By Devorah Tarrow
omen more than ever are searching for answers about our mistakes in love. The central mistake, I've learned from Aesthetic Realism, is that a woman has used being close to a man to make herself the most important thing in the world, lessening the meaning of everything else.
Why is this a woman's biggest mistake? Because the largest purpose of our life is to like the world. A man represents the world; so caring for him should be a means of caring for it. "The purpose of love," writes Eli Siegel in Self and World, "is to feel closely one with things as a whole."
In the current book Been There, Done That, Kept the Jewelry, Cooper Lawrence, who is a woman, a developmental psychologist, and a talk show host, tells other women:
Just as you would with a good home improvement...by fixing little cracks in your foundation and installing a "fabulous-man-seeking" device in your head, you will...figure out why you chose those awful men for magnificent you, and then learn how to spot the wrong ones earlier and move along more quickly.
What woman doesn't want to be called "magnificent"? Meanwhile, Ms. Lawrence is saying a woman's mistake is not in some purpose she has, but in faulty choices among a vast number of inappropriate men. She sums men up into nine types: "the bachelor, the hot guy, the older guy, the proximity guy, the wounded guy, the clingy guy, the younger guy, the workout guy, the party guy." The appeal to a woman's contempt here is big and very hurtful.
Purposes with the World & a Man
y the age of 23, I had taken psychology courses at a good college and been in a long-term relationship with a man I'd hoped was the one—and we'd been desperately unhappy. In the early days of my knowing David Harper, I felt I'd found my soul mate. We both hated the then-current administration and the war in Vietnam; we despised people we called "phonies"; we thought we were superior to just about everyone. But after a few weeks I felt David draw away from me, and I began to be consumed with (as I thought to myself) "getting him to love me." I cooked, cleaned his apartment, and tried to manage him into having sex with me.
I knew I was doing something wrong, and when he went on a business trip, I agonized over my mistakes. I wrote to him: "I'm ready to admit things I've never said....I have been forcing you since the day I met you to love me. I've been so blind." My solution was that we needed to "communicate" better, something Dr. Lawrence advocates. But neither of us really knew whatto communicate, and though we tried to continue our relationship, a year later we broke up with recrimination and pain.

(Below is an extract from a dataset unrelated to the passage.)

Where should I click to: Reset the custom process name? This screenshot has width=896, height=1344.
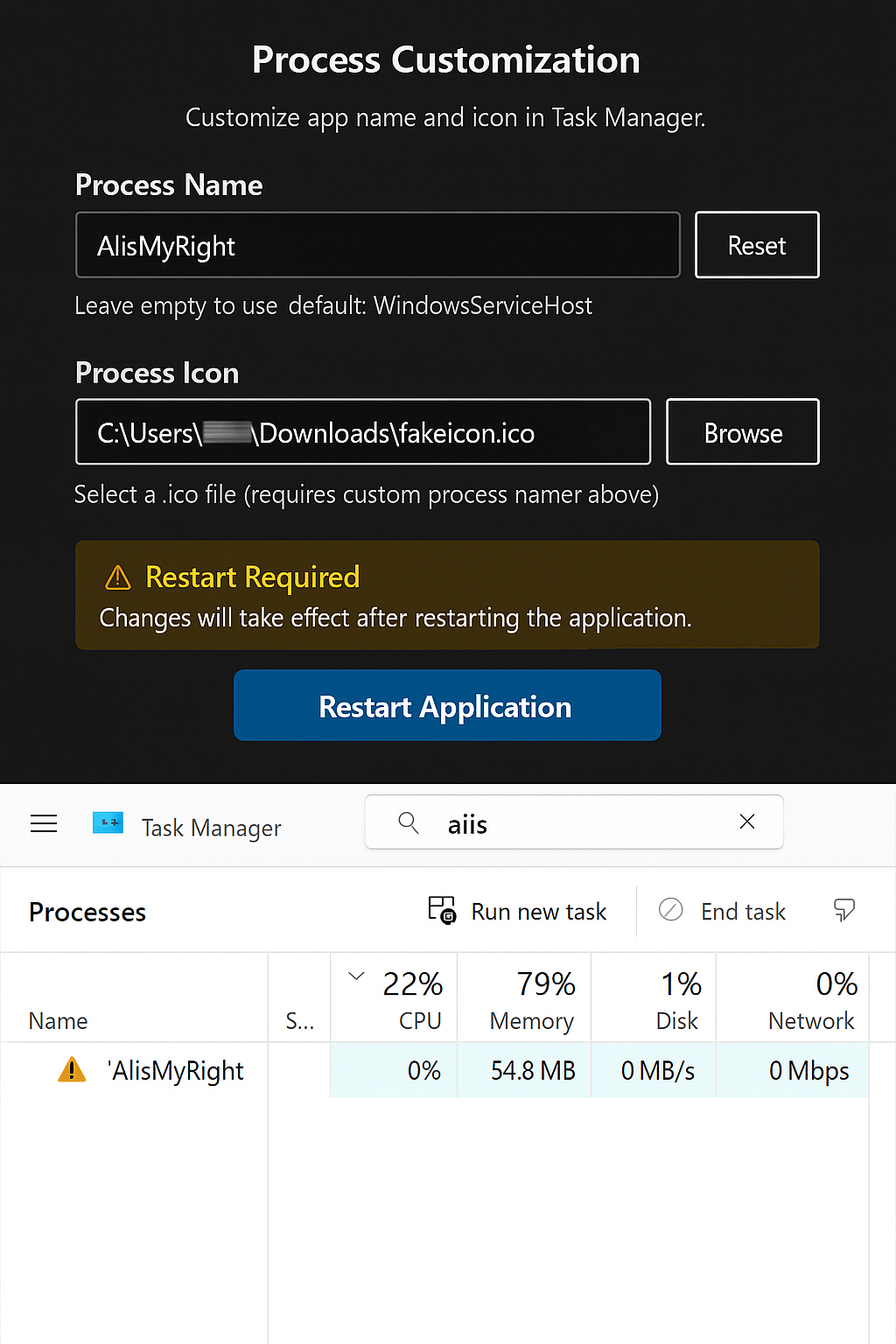point(756,245)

It was at this time that a friend told me about Aesthetic Realism, and I read these sentences in the book Self and World, by Eli Siegel:
To love another human being simply as an outside object is decidedly hard for nearly everybody. If this were done it would mean that something external has been permitted—so it seems—to affect the autonomy of a self; and there is a disposition fiercely, constantly, deeply, ramifiedly to maintain that autonomy. Therefore, when we have decided to permit an outside human being...to affect deeply what we are, we first must come to see that outside human being as belonging to us....All of us have an inclination to love by owning a person, in the depths of our minds....The whole self and the truly free self wants something else, something larger. [Pp. 65-66]

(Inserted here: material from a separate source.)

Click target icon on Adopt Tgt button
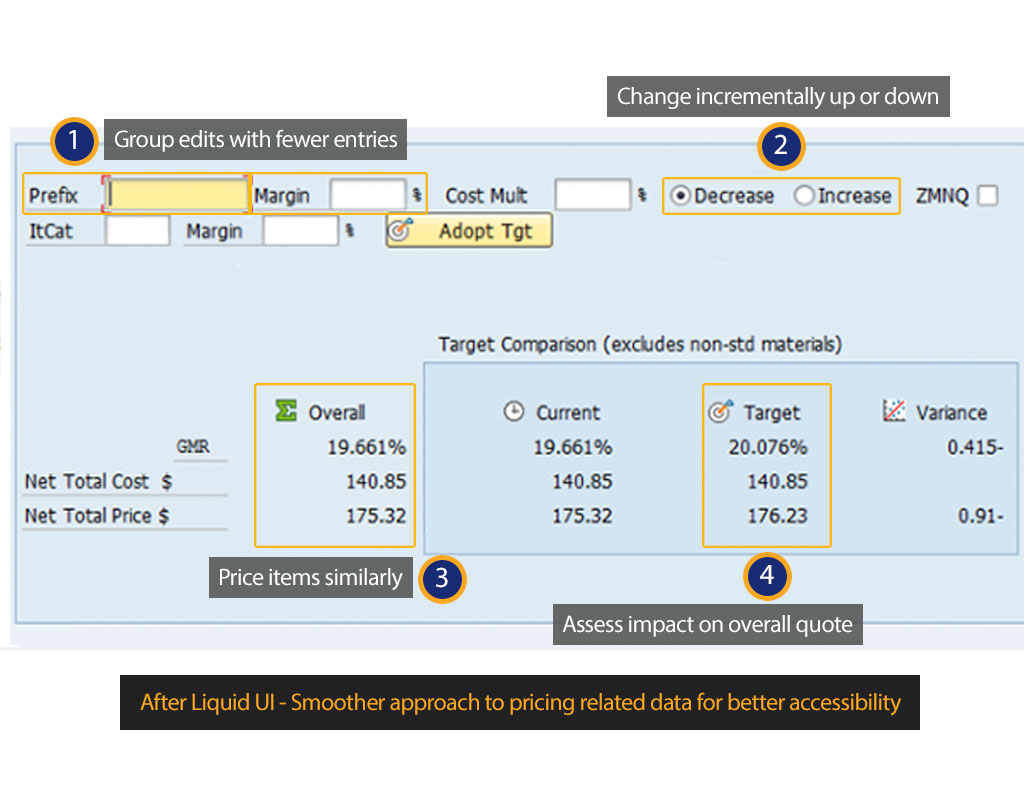 399,231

How Mr. Siegel's straightforward logic met my own self-criticism! I could now consider: Am I angry at being affected at all by someone not myself? Have I tried to annex a man, own him, manage his life because I didn't like the world?
A short time later, in an Aesthetic Realism class, Mr. Siegel said to me: "There's a tendency to think that anyone we know closely is an invader. Have you seen other people as invaders of yourself?"
DT. Yes, I have!
ES. What do you think men have had against you?
DT. They've thought I was trying to take them over.
He explained: "There are three possibilities for a person: 1) self and universe; 2) self and self; 3) self and grudgingly the universe."
I began to see that I wasn't put on earth to manage the world through a man, but to know it. And this, I was to learn, is the purpose of love.
What's the Big Mistake about Sex?
thought I was a modern woman and that it was some outdated Victorian ethic that made me feel guilty as to sex. In a class, Mr. Siegel asked me: "Are you sensible about men?" "No," I answered. And he said that the following can be stated "rather dogmatically: Every person's purpose is to have as good a time as possible and to respect oneself as much as possible. The thing to look at is: Do you think it's possible to have ecstasy and respect oneself too? It happens that when people have a good time they usually feel sinful. That still goes on."
Yes; and Mr. Siegel explained why: "There is an association of being pleased with guilt, because there are two things in us: we want to like the world; and we also want to feel we don't need the world and can please ourselves. Most often the pleasure of sex is associated with a fooling of the world, a victory over it. [There's the feeling that] despite the world and its seeming being against us, we did have pleasure—which means there is an accomplishment of self. But it happens that as we want to like ourselves, we want to like the world too. This is the question that has to be debated: As soon as you have pleasure and you think it's only from yourself, can you respect yourself? This is what I ask persons to look into."
I did look into it—and saw there was something I wanted more than the victory of using my body to feel I'd conquered a man. I wanted to have a different purpose: to use myself—mind and body—to have a strengthening, kind effect on a man.
In Aesthetic Realism classes I heard Mr. Siegel talk to men about their lives, hopes, questions. And I saw that a man could be as against himself for how he saw women as I could be for how I saw men, that a man wanted to put together pleasure and self-respect as much as I did.
As I came to know Jeffrey Carduner, who is now my husband, I was asking, What can I learn about the world from him?—not, How can I have him dazzled by me? I was learning that the way I'd like myself is through good will, "the desire to have something else stronger and more beautiful, for this desire makes oneself stronger and more beautiful" (TRO 121).
Good will isn't soft. It's tough as well as pleasurable: you are so much for a person, you want to take care of the best thing in him, which includes wanting to know what he has against himself, where he's asking more from himself. And I love the way Jeffrey encourages me to think, to be less narrow, to have a greater sense of history and of what people living now deserve.
Yes, there is an answer—and Aesthetic Realism provides it—to our mistakes in love!